* Instructions to follow: Transcribe only the lines between the first line of the records and the line containing "You are a computer-use agent. The width", inclusive, exactly as written.

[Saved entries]
=====
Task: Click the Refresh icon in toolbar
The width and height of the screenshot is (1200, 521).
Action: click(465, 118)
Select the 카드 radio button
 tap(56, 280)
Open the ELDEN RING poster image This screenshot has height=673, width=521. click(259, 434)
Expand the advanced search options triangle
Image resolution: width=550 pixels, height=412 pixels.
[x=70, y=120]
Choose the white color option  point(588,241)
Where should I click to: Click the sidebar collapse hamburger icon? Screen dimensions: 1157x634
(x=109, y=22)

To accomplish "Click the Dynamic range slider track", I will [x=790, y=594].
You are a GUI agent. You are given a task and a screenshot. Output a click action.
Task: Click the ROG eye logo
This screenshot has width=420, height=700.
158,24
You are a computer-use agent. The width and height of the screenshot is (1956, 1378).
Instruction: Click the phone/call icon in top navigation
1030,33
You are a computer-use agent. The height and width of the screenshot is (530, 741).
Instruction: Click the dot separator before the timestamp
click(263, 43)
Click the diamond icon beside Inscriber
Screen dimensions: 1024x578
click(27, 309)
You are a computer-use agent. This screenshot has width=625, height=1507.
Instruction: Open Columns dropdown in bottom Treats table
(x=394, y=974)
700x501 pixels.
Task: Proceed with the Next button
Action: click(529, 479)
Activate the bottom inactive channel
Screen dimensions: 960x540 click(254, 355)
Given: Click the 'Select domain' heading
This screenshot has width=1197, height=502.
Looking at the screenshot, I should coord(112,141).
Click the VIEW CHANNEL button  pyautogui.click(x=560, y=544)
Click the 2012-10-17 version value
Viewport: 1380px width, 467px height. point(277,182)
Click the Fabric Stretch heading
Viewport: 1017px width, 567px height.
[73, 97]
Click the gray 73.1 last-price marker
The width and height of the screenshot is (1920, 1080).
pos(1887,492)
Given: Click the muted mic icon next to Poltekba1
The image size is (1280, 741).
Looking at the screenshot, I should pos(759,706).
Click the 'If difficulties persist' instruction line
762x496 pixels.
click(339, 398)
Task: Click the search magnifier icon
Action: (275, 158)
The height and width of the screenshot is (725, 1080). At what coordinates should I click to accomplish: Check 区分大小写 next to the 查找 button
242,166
=====
* Output below:
Task: Click the Refresh icon in toolbar
The width and height of the screenshot is (1200, 521).
Action: click(465, 118)
Select the 카드 radio button
 tap(56, 280)
Open the ELDEN RING poster image This screenshot has height=673, width=521. click(259, 434)
Expand the advanced search options triangle
Image resolution: width=550 pixels, height=412 pixels.
[x=70, y=120]
Choose the white color option  point(588,241)
Where should I click to: Click the sidebar collapse hamburger icon? Screen dimensions: 1157x634
(x=109, y=22)

To accomplish "Click the Dynamic range slider track", I will [x=790, y=594].
You are a GUI agent. You are given a task and a screenshot. Output a click action.
Task: Click the ROG eye logo
This screenshot has width=420, height=700.
158,24
You are a computer-use agent. The width and height of the screenshot is (1956, 1378).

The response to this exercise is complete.